If I have a vector of words for example ["john" "said"... "john" "walked"...] and I want to make a hash map of each word and the number of occurrences of next word for example {"john" {"said" 1 "walked" 1 "kicked" 3}}
The best solution I came up with was recursively walking through a list by index and using assoc to keep updating the hash-map but that seems really messy.

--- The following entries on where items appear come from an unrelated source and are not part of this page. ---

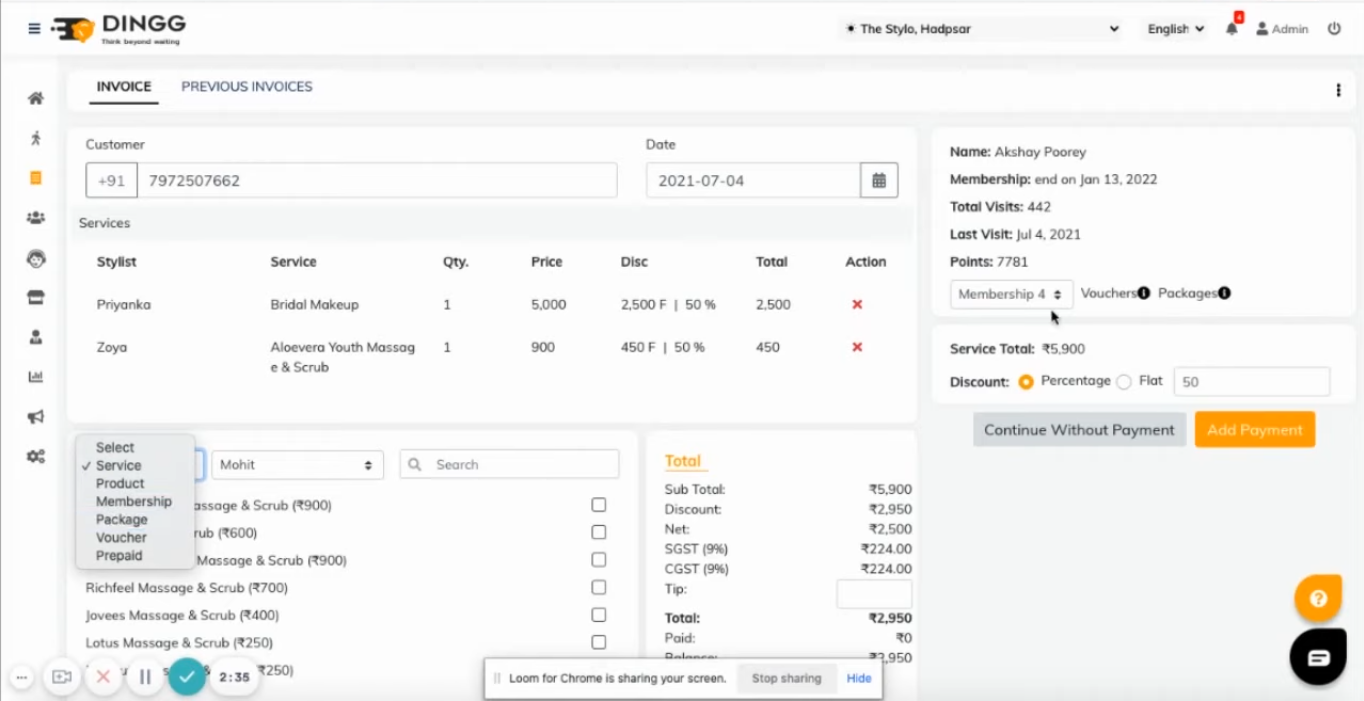
Task: Open the Membership 4 dropdown
Action: click(1010, 294)
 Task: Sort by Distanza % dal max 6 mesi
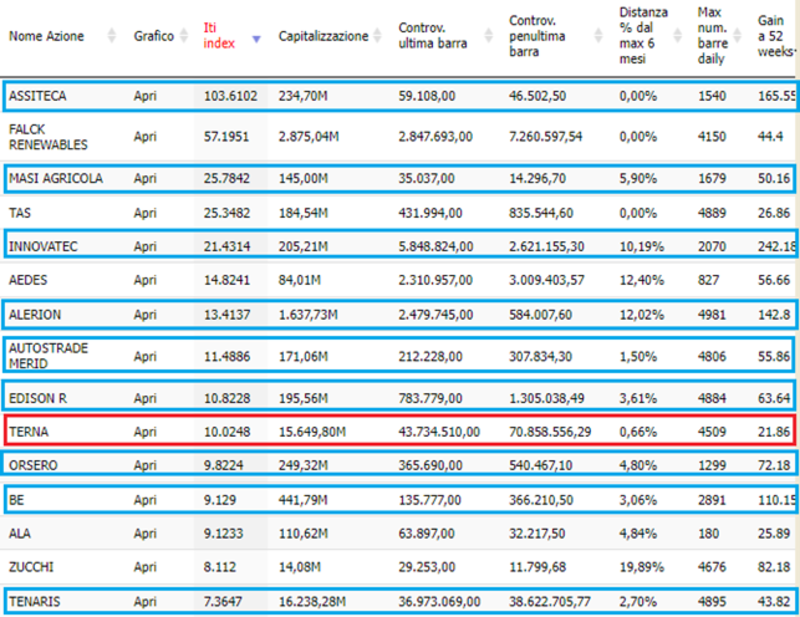[x=678, y=36]
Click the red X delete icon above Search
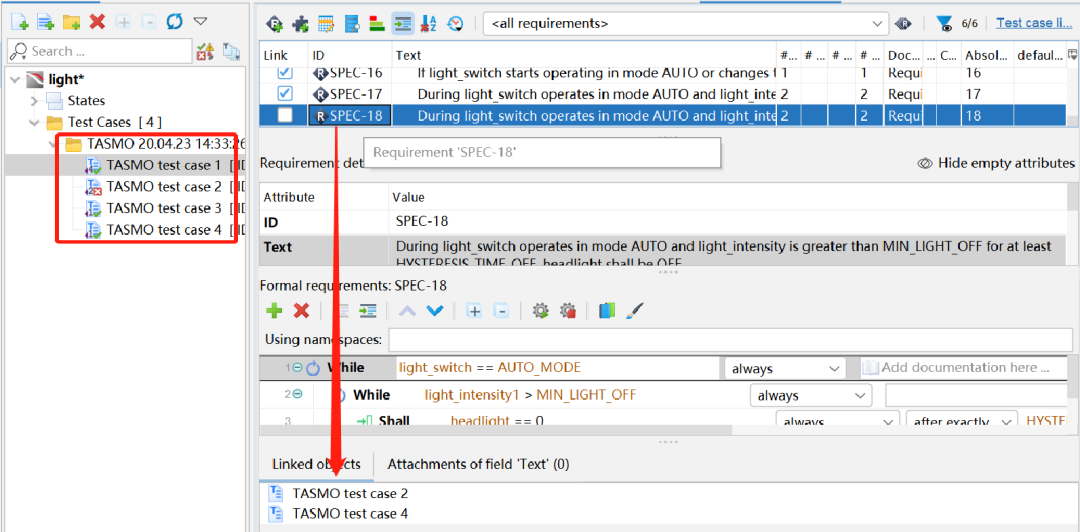This screenshot has height=532, width=1080. tap(97, 21)
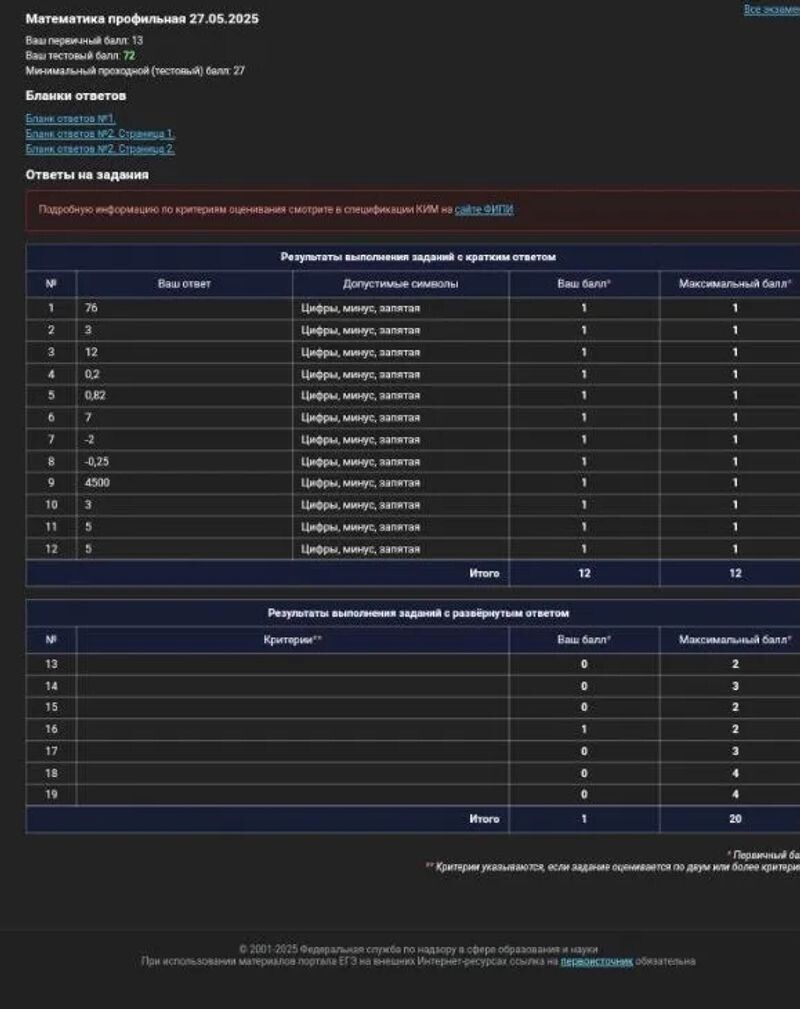Click the 'Бланки ответов' section heading

click(76, 97)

Is there a more idiomatic way of doing this?
Given you have words:
(def words ["john" "said" "lara" "chased" "john" "walked" "lara" "chased"])
Use this transformation-fn
(defn transform
[words]
(->> words
(partition 2 1)
(reduce (fn [acc [w next-w]]
;; could be shortened to #(update-in %1 %2 (fnil inc 0))
(update-in acc
[w next-w]
(fnil inc 0)))
{})))
(transform words)
;; {"walked" {"lara" 1}, "chased" {"john" 1}, "lara" {"chased" 2}, "said" {"lara" 1}, "john" {"walked" 1, "said" 1}}
EDIT: You can gain performance using transient hash-maps like this:
(defn transform-fast
[words]
(->> (map vector words (next words))
(reduce (fn [acc [w1 w2]]
(let [c-map (get acc w1 (transient {}))]
(assoc! acc w1 (assoc! c-map w2
(inc (get c-map w2 0))))))
(transient {}))
persistent!
(reduce-kv (fn [acc w1 c-map]
(assoc! acc w1 (persistent! c-map)))
(transient {}))
persistent!))
Obviously the resulting source code doesn't look as nice and such optimization should only happen if it is critical.
(Criterium says it beats Michał Marczyks transform*
being roughly two times as fast on King Lear).